Cerita Malam Satu Suro dan Tradisinya yang Dicap Mistis
Malam satu Suro bagi sebagian orang dikenal juga sebagai malam Tahun Baru Islam. Namun mungkin masih banyak yang tidak tahu mengapa dua kalender dari dua budaya yang berbeda itu bisa kompak dan berisi beragam tradisi.
Hal itu tak bisa terlepas dari sejarah ketika Sultan Agung, yang menguasai Mataram pada 1613-1645, membuat kebijakan revolusioner fundamental: menyatukan kalender Saka dan Islam Hijriyah.
Lihat Juga : |
Menurut Japarudin dalam tulisannya bertajuk Tradisi Bulan Muharram di Indonesia dan terbit di Jurnal Tsaqofah & Tarikh Vol 2 Nomor 2 Juli-Desember 2017, penanggalan Saka merupakan perpaduan dari Jawa asli dan Hindu.

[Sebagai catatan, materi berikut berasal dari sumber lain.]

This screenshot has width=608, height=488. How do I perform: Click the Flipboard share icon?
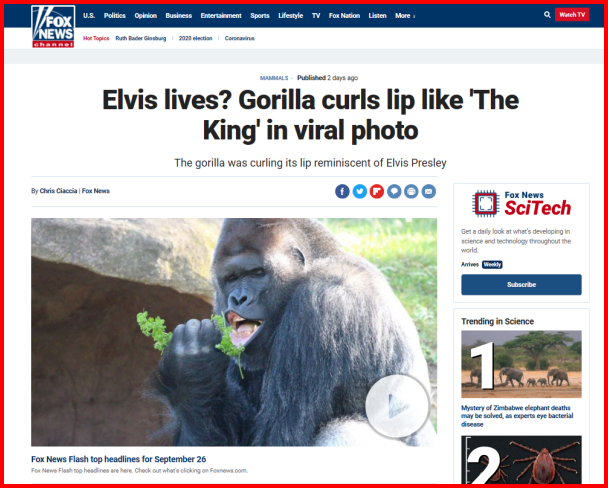(377, 191)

Japarudin sendiri mengutip Hersapandi dalam Sejarah Perkembangan Tahun Baru Jawa dan Perilaku Sosial-Budaya Orang Jawa: Suatu Pengantar (2005).
Hersapandi menyebut perubahan sistem kalender oleh Sultan Agung ini terjadi dan dimulai pada 1 Sura tahun Alip 1555 yang bertepatan pada 1 Muharam 1043 Hijriyah, atau 8 Juli 1633 Masehi.
Sementara itu, nama "Sura" atau dikenal sebagai "Suro" diyakini berasal dari kata "Assyura" yang merujuk pada hari ke-10 dari Muharam. Hari Assyura memiliki makna historis dan religi yang mendalam bukan hanya bagi Islam, tetapi agama samawi lainnya, Yahudi dan Nasrani.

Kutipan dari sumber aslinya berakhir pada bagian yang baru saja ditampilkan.